Spreading in kinetic reaction-transport equations in higher velocity dimensions

TL;DR

This paper investigates the propagation dynamics of particles in higher-dimensional velocity-transport models with bounded velocities, extending previous one-dimensional results and analyzing the existence of traveling waves and spreading speeds using Hamilton-Jacobi methods.

Contribution

It extends previous one-dimensional kinetic reaction-transport results to higher dimensions, analyzing spectral problems and minimal speeds in bounded velocity settings.

Findings

Established spreading results in higher dimensions

Proved existence of traveling wave solutions

Identified potential singularities affecting minimal speed

Abstract

In this paper, we extend and complement previous works about propagation in kinetic reaction-transport equations.

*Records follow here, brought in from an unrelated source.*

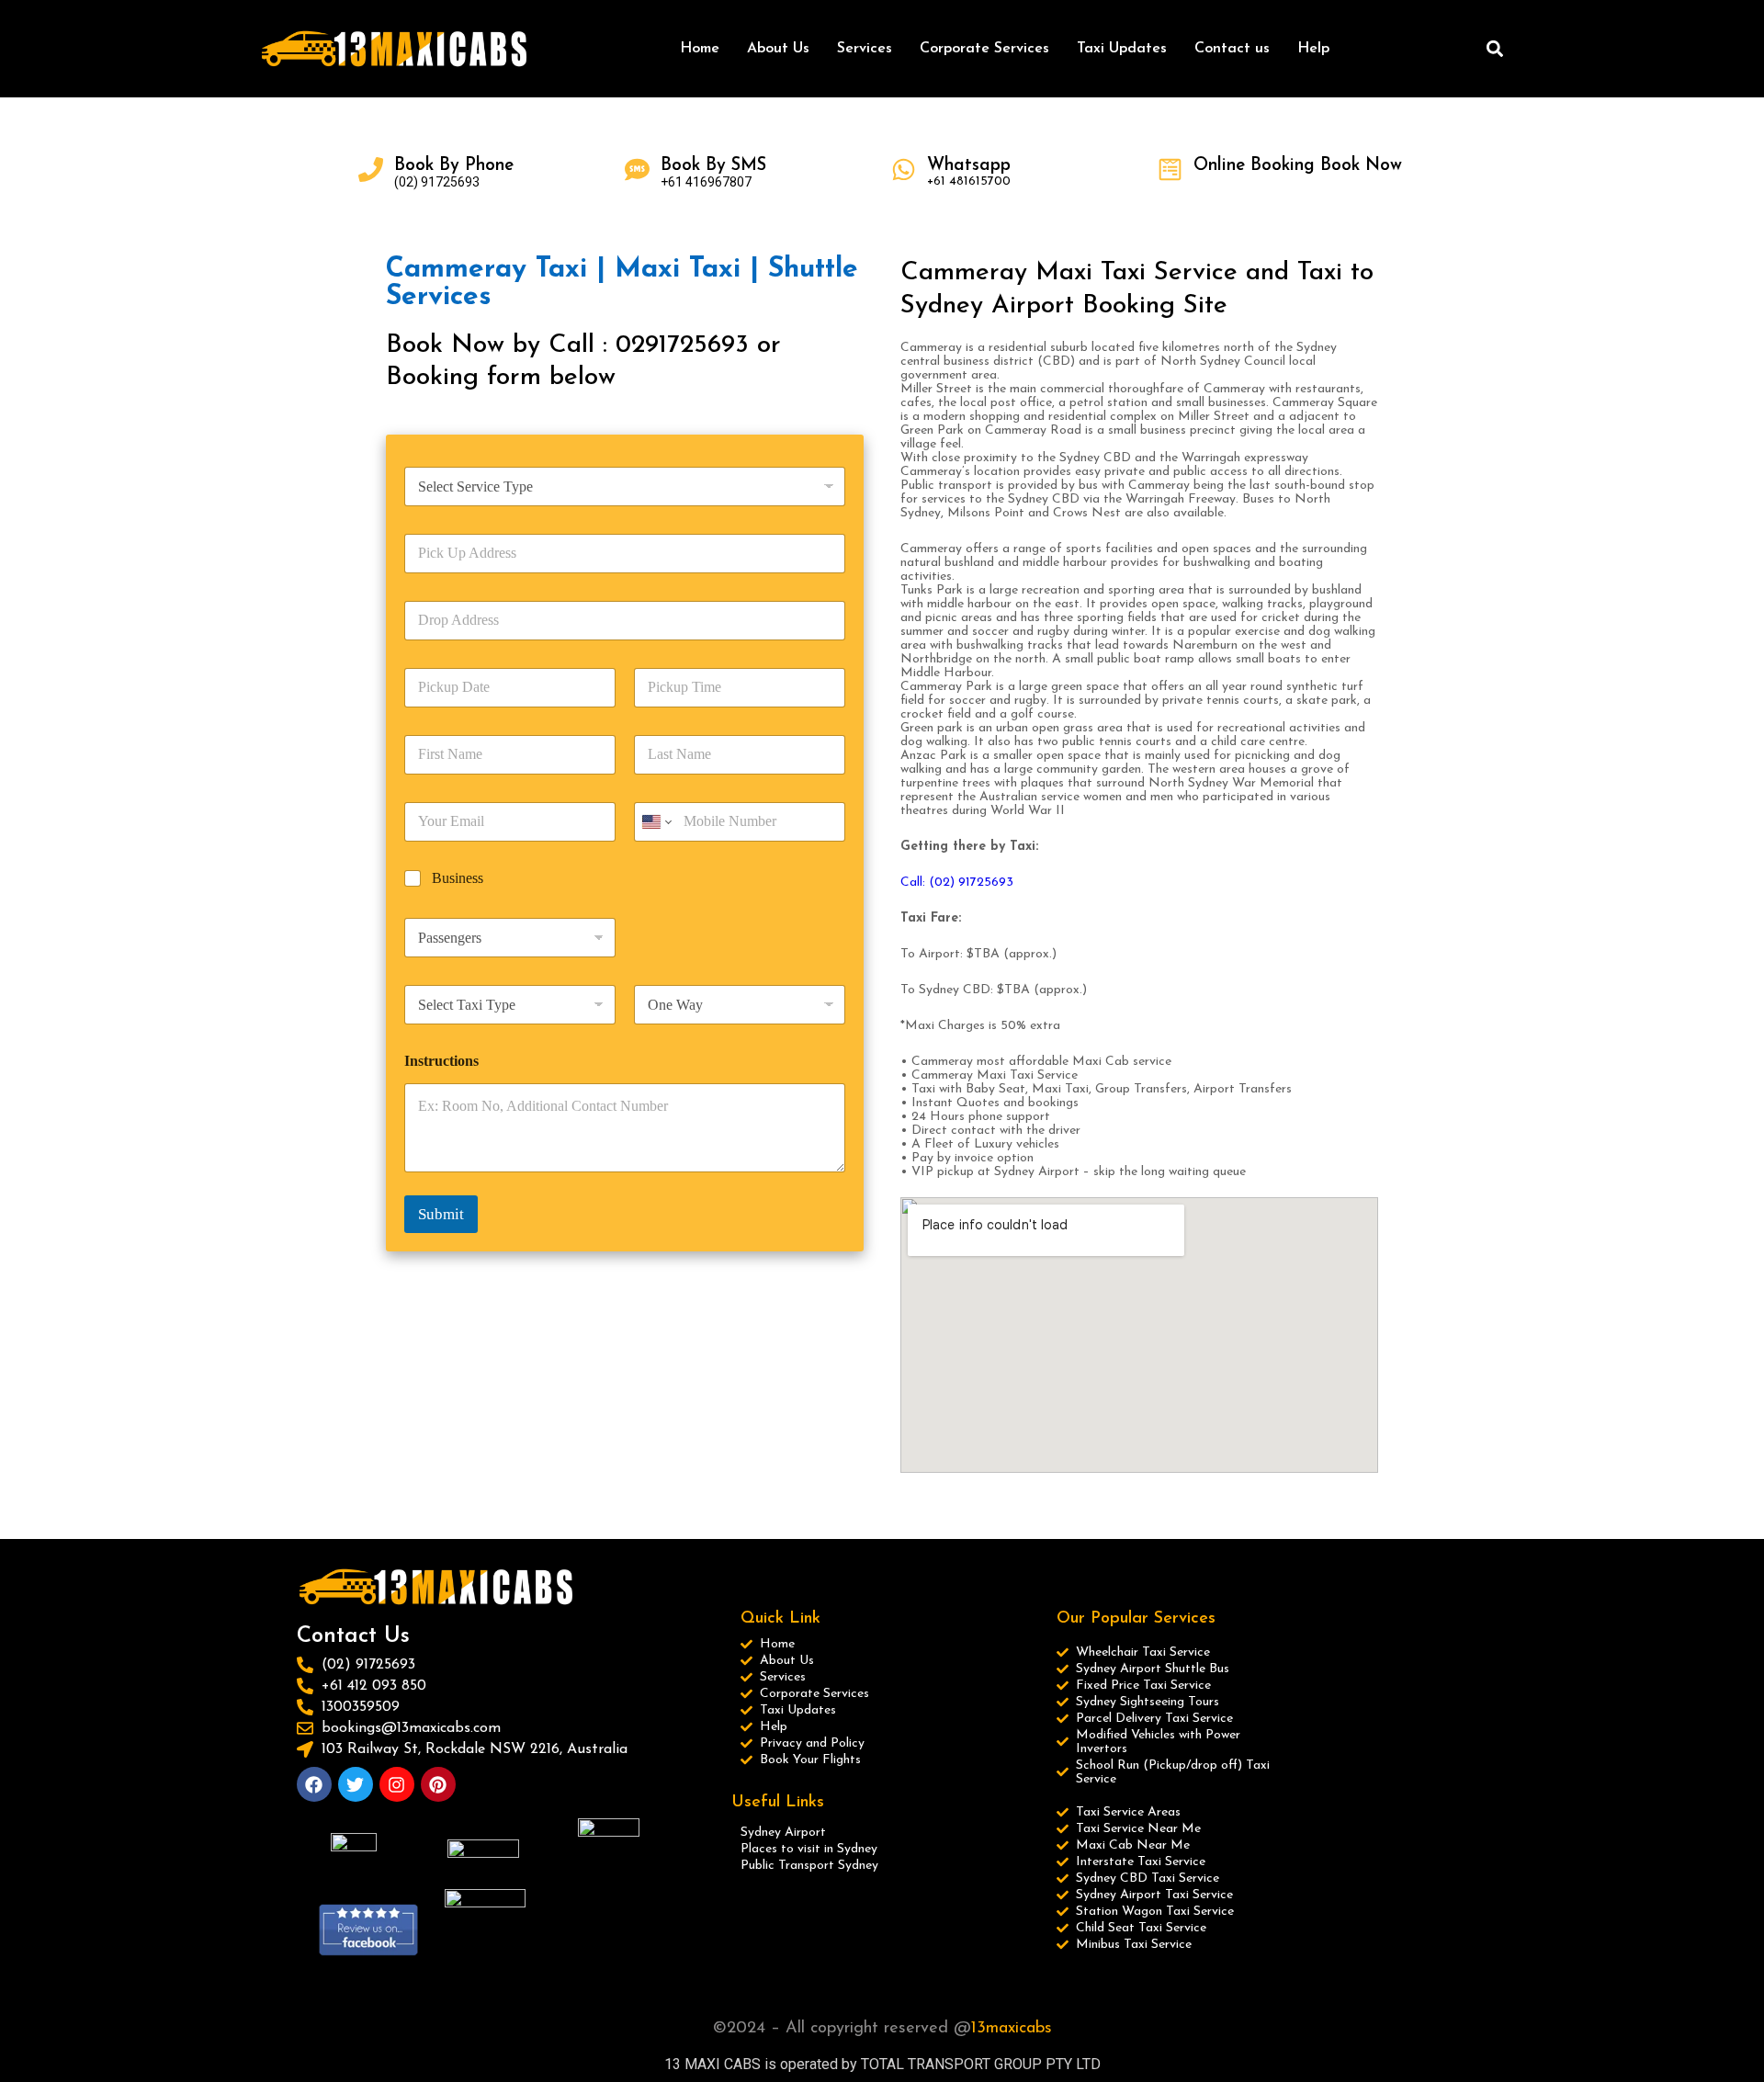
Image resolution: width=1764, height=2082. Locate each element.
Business (457, 878)
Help (1313, 48)
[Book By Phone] (370, 169)
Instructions (441, 1061)
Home (699, 48)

The model we study describes particles moving according to a velocity-jump process, and proliferating according to a reaction term of monostable type. We focus on the case of bounded velocities, having dimension higher than one. We extend previous results obtained by the first author with Calvez and Nadin in dimension one. We study the large time/large scale hyperbolic limit via an Hamilton-Jacobi framework together with the half-relaxed limits method. We deduce spreading results and the existence of travelling wave solutions. A crucial difference with the mono-dimensional case is the resolution of the spectral problem at the edge of the front, that yields potential singular velocity distributions. As a consequence, the minimal speed of propagation may not be determined by a first order condition.